Friday, January 1, 2016

Best Comics of 2015, Nos. 15 - 11

Time has not been my friend this holiday season! So rather than do my usual one book a day post,, I'm posting the 2015 Best Comics in three batches. Here's the first batch.
15. The Undertaking of Lily Chen
This was quite a surprise, so much so that I'm re-reading it half a year after the initial reading. Danica Novgorodoff's tale of a morbid, romantic quest delights and enthralls on so many levels. Here's a quote from the Amazon blurb on this one: "In The Undertaking of Lily Chen, Deshi, a hapless young man living in northern China, is suddenly expelled from ordinary life when his brother dies in an accident. Holding Deshi responsible for his brother's death, his parents send him on a mission to acquire a corpse bride to accompany his brother into the afterlife, in accordance with an ancient Chinese tradition that has many modern adherents. Eligible dead girls are in short supply, however. When Deshi falls into company with a young--and single--woman named Lily, he sees a solution to his problems. The only hitch is that willful, tart-tongued Lily is still very much alive. As Deshi and Lily adventure through a breathtaking mountain landscape, meeting a host of eccentric characters and dangerous adversaries along the way, Deshi just can't decide whether to kiss the girl or to kill her."

════

_WHAT YOU SHOULD DO_: Continue the post on the best comics of 2015, starting right after its last sentence. The lines after this come from a separate source unrelated to the post.

════

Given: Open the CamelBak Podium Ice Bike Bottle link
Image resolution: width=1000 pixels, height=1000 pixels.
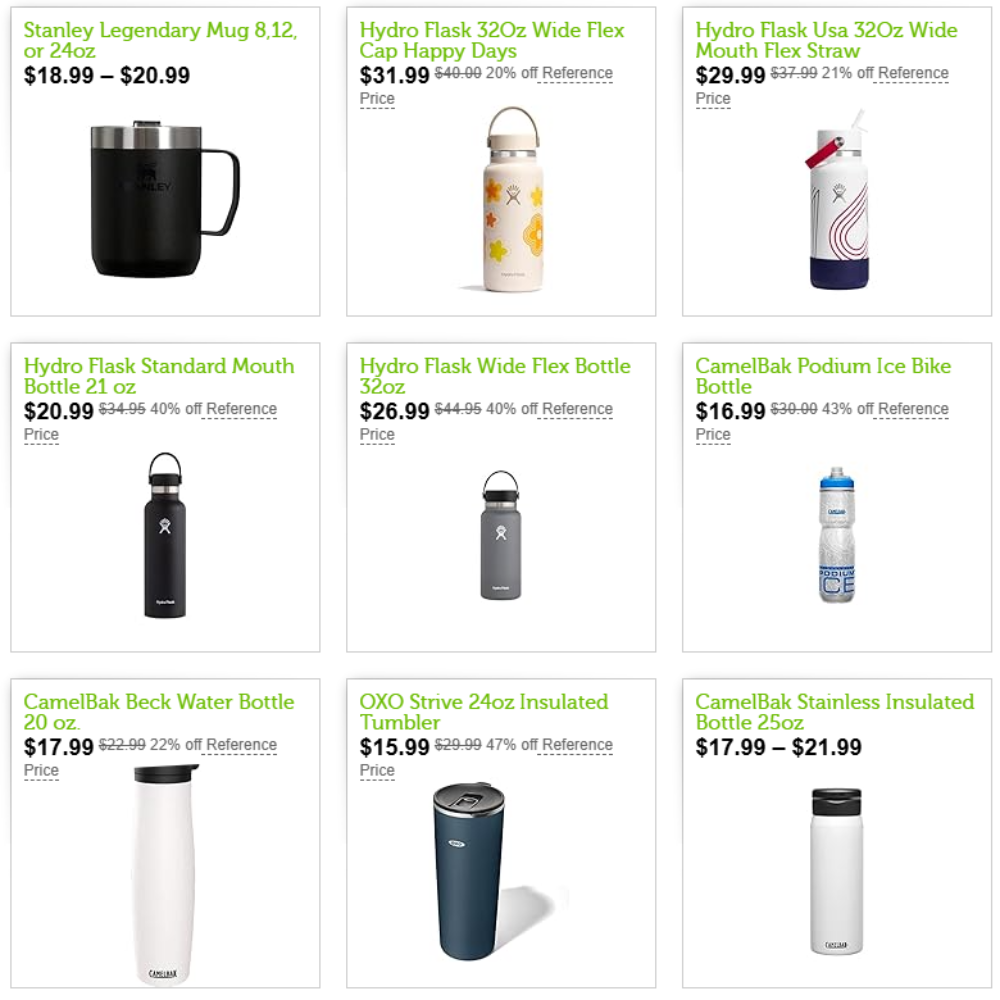Looking at the screenshot, I should tap(823, 376).
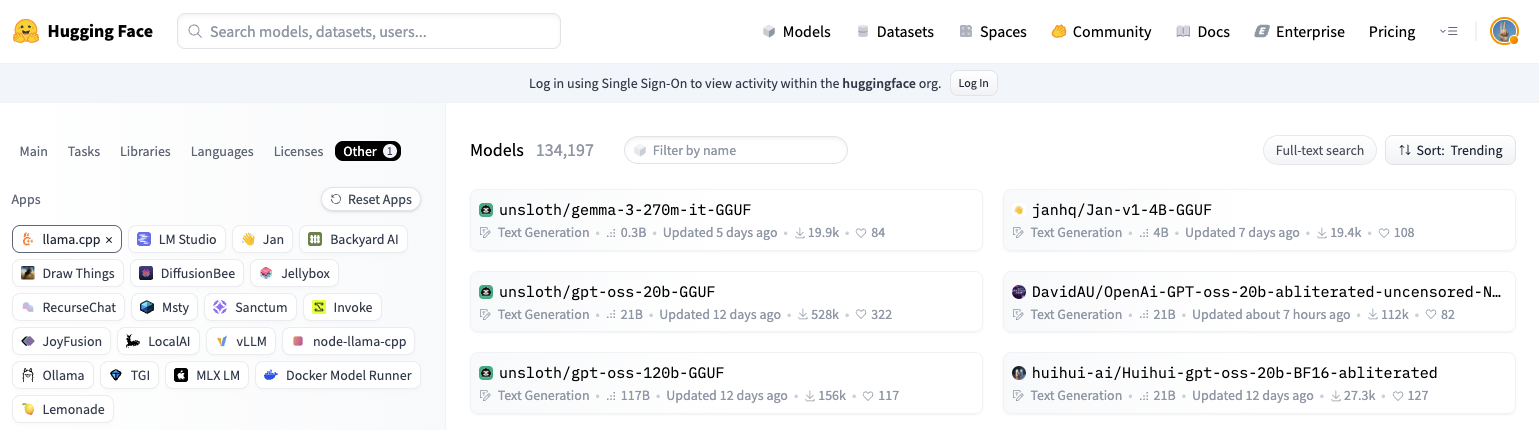Switch to the Licenses filter tab
This screenshot has width=1539, height=430.
(298, 152)
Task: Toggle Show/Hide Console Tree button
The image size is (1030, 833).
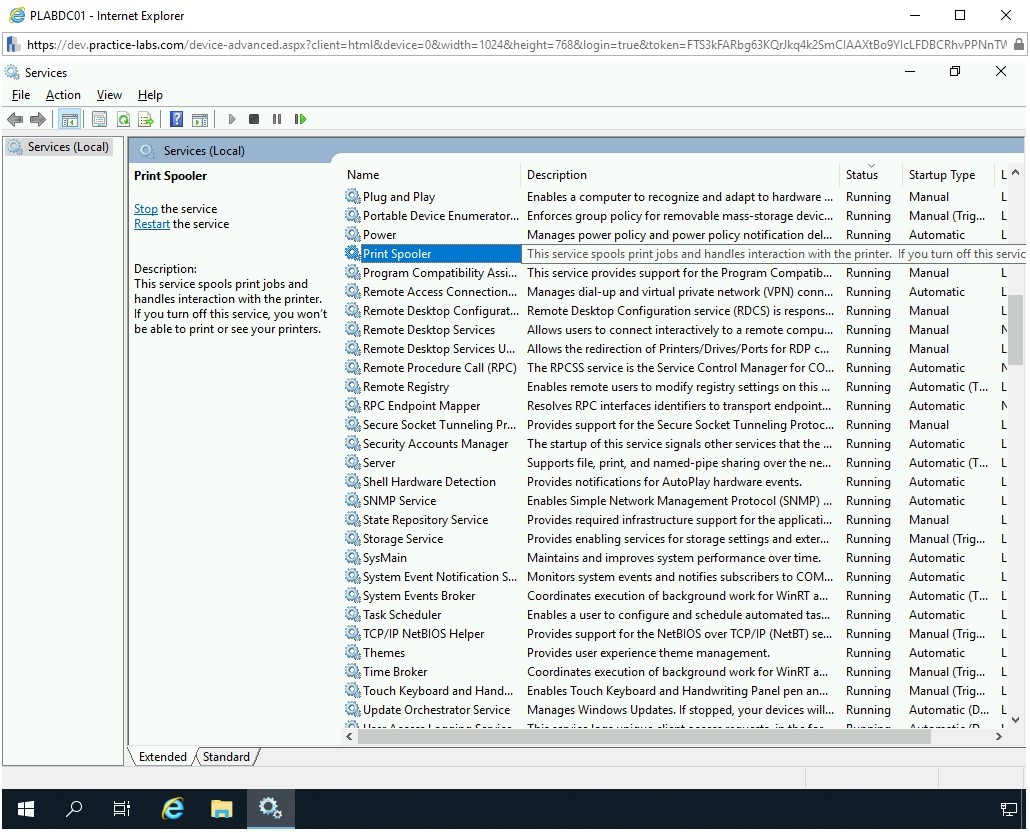Action: [69, 119]
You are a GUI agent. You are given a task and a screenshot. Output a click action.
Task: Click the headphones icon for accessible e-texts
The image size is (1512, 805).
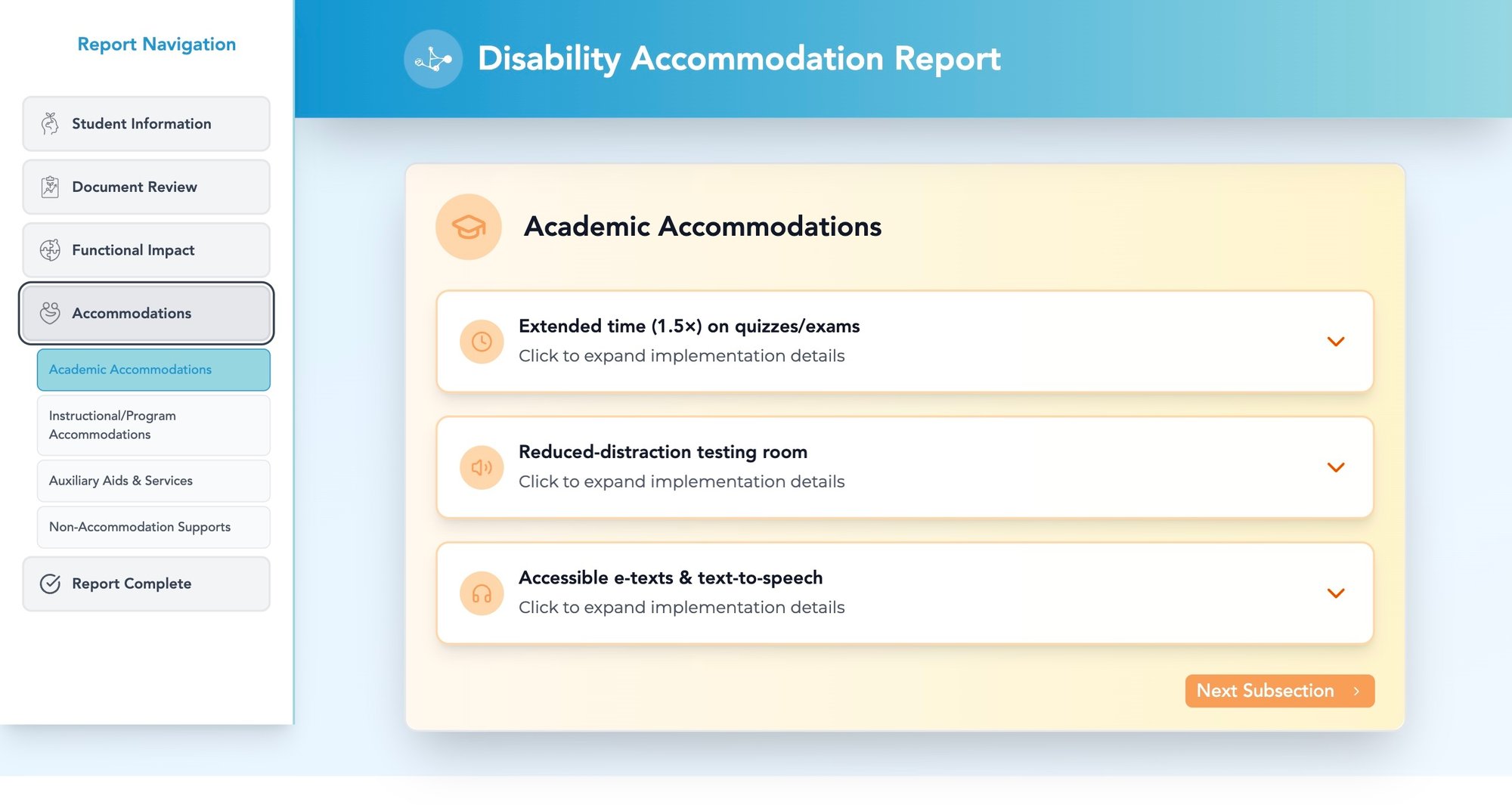tap(482, 593)
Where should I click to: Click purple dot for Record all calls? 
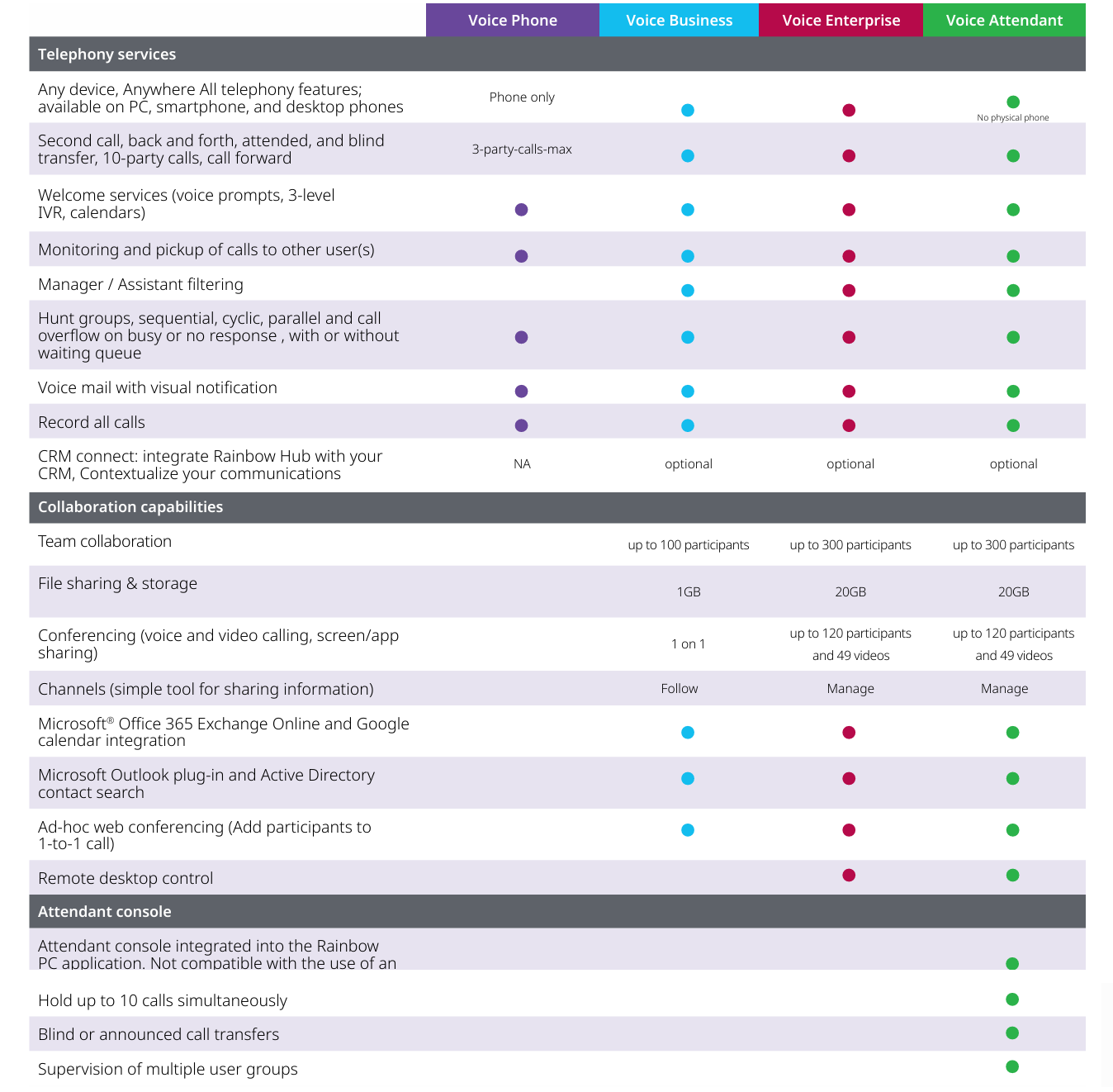(x=521, y=425)
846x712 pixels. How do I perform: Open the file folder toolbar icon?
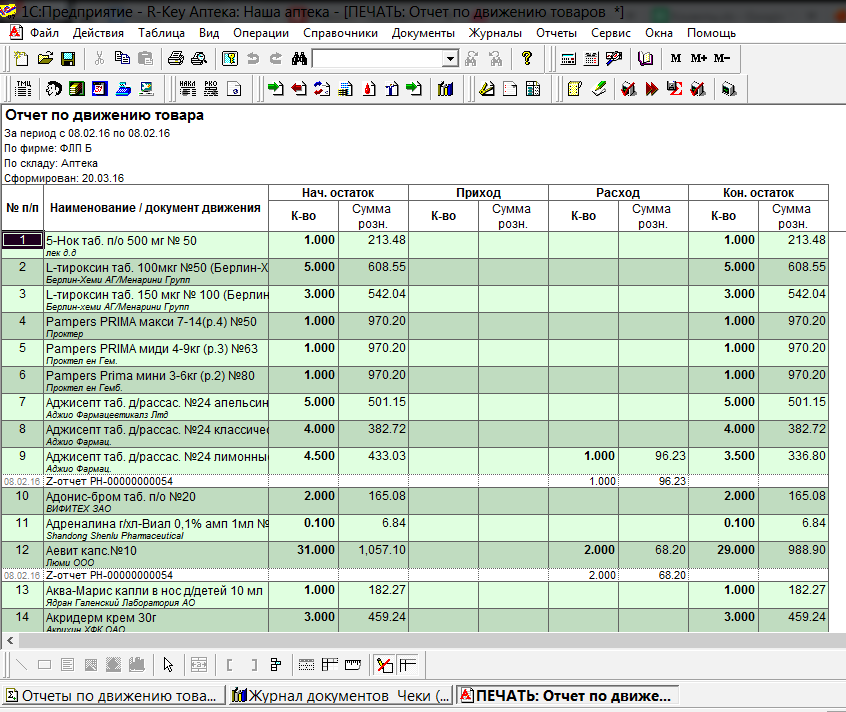[x=45, y=59]
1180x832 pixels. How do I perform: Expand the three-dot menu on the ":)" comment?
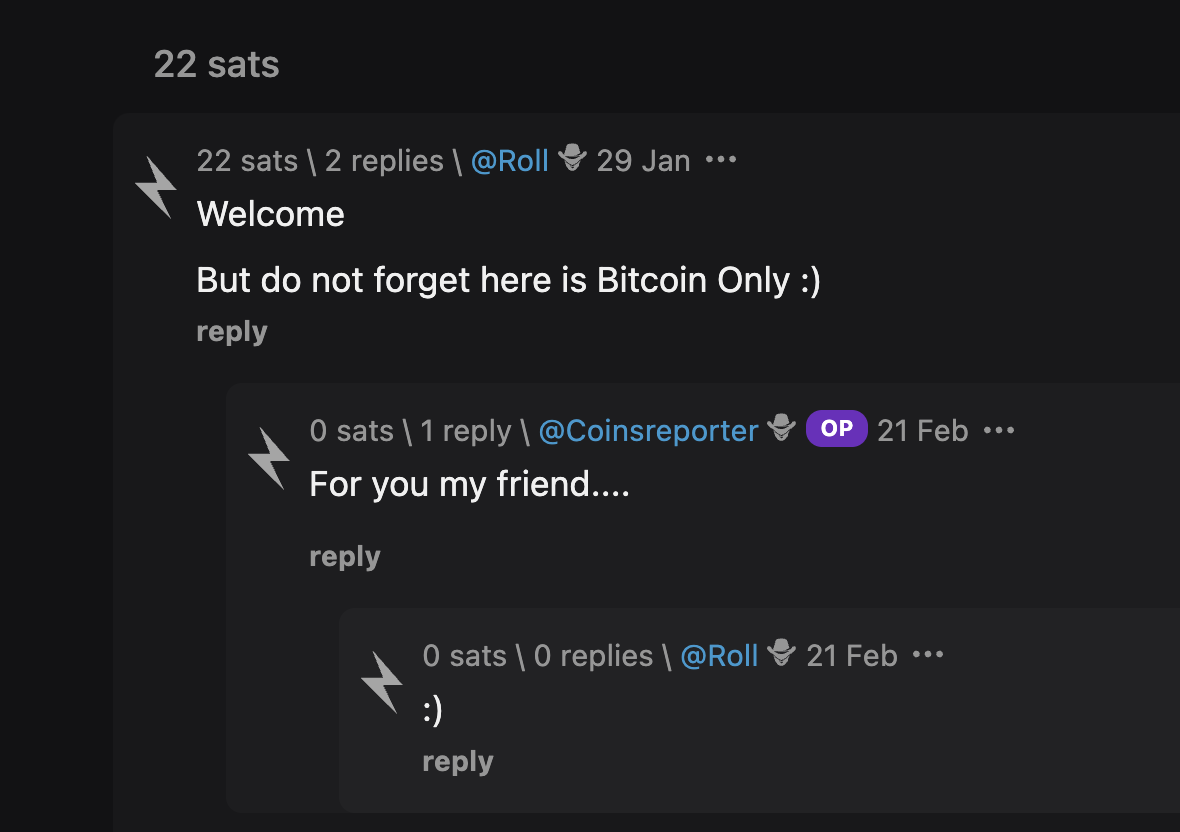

════

_RESPONSE TO THIS TASK_:
I haven't read  Novgorodoff's other graphic work yet, but Refresh, Refresh sounds promising. Her art is simple bordering on crude in spots, but incorporates watercolor and drybrush and evokes sumi-e in spots.  Her photography and other illustration, which can be seen at her web site, reveal a great combination of control and passion. Her teaching and freelance career are clearly keeping her quite busy, but not so busy that there isn't another book on the horizon, I hope!

14. Lackadaisy Cats
A recent Lackadaisy strip!
 Really, this one falls more into the Shameful Omission category than it does into New Work. Tracy Butler has been plugging along at Lackadaisy Cats (sometimes just called Lackadaisy), an online strip about cats during Prohibition in St. Louis, MO, since 2008. She does 2 strips a month on average, and recently took the plunge to go full time on the strip, leaving her gig with a gaming company behind for the caprices of the free market and Patreon funding.
The characters have a perfect verbal and visual economy. They never feel the need to make long-winded speeches! No illustrated radio here, these characters know who they are, and even when they're idling around, the strip is driven by movement rather than text.
And the art just shines. A lovely controlled palette,  innovative yet perfectly legible layouts and strategically paced text, all of which move the stories along nicely.
And damn, it's pretty.
A tightly controlled palette, used very effectively, is a visual hallmark of the strip. Although it's not complex, I find myself looking at her art and thinking, "how does she DO that?"
There's been one collection so far, out in hardcover and TPB.  The fans of this wonderful strip have been much too quiet about it. How about it, folks? Let's sing the praises of this one!

13. Marvel Star Wars titles
Look who's hanging out at the comic store...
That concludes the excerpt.